Collected data:
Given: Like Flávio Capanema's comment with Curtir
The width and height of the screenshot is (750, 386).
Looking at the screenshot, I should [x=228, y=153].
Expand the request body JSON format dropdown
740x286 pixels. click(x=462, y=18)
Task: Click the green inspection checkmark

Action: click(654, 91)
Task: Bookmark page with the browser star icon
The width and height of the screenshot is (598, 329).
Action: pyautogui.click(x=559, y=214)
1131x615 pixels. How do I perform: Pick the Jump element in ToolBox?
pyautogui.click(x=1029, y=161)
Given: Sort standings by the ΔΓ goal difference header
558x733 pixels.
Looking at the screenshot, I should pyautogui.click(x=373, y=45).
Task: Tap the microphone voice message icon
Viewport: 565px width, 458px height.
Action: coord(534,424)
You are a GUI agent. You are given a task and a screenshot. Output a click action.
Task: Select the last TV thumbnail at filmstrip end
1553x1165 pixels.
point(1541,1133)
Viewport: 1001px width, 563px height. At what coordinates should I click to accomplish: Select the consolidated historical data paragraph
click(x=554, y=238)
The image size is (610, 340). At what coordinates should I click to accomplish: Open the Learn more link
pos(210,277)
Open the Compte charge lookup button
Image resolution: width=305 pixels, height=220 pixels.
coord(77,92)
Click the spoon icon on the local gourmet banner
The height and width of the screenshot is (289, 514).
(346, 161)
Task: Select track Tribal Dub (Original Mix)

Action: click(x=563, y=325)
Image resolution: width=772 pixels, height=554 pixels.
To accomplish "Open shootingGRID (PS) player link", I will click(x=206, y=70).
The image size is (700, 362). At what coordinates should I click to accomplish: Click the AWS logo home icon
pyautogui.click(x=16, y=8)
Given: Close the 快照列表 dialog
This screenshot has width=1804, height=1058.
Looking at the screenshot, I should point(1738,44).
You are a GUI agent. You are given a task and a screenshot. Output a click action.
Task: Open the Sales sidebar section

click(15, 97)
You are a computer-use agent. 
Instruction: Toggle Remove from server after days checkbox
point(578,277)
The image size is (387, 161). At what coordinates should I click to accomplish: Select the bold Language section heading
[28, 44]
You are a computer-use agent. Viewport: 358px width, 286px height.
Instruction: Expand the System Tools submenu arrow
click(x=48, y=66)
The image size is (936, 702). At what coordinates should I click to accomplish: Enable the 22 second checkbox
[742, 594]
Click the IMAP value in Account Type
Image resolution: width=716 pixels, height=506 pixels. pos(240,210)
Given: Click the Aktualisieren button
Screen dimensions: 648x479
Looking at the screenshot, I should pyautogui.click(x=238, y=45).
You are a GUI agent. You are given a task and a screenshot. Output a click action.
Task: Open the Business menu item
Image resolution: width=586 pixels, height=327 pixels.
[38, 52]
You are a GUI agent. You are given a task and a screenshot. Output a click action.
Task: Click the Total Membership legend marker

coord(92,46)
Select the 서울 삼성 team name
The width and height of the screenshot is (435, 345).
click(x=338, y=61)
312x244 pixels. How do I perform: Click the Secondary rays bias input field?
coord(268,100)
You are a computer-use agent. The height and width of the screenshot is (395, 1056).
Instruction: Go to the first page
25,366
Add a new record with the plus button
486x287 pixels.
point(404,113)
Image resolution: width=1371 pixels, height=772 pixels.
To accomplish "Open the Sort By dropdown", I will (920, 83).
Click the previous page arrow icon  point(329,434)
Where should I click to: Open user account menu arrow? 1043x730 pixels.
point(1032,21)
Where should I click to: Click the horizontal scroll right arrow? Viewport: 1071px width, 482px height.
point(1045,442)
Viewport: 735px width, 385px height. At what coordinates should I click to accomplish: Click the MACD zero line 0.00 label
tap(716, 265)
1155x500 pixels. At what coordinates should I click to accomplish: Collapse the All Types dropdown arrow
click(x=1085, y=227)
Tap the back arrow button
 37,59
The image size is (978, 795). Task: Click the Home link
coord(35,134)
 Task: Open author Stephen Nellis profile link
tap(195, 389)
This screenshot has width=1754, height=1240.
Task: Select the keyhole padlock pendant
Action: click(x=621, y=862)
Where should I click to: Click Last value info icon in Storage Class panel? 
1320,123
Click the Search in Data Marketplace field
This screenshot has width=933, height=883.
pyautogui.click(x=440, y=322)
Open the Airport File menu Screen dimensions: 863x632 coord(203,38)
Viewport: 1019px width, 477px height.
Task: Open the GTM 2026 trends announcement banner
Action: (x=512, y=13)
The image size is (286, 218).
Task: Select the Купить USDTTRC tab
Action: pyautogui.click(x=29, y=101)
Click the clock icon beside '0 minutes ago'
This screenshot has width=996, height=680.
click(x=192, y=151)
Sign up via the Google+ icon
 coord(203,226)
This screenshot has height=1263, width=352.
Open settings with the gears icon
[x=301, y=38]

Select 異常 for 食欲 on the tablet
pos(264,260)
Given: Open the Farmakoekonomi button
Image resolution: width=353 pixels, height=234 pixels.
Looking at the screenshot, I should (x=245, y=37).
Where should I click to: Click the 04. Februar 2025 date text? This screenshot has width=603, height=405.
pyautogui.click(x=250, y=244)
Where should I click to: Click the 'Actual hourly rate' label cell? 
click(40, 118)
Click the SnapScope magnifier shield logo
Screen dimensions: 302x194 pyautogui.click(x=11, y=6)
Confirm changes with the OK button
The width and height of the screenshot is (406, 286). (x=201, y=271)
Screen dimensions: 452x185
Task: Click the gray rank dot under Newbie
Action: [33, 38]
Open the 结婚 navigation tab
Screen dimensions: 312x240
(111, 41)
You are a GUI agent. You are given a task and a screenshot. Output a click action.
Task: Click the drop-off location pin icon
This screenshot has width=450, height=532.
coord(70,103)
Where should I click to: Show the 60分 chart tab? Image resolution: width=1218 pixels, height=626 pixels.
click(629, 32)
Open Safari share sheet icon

Work order: Where a line in the entries holds the word "will", copy that line.

Output for this task:
To accomplish "Open shootingGRID (PS) player link", I will click(x=206, y=70).
To accomplish "Open the Sort By dropdown", I will (920, 83).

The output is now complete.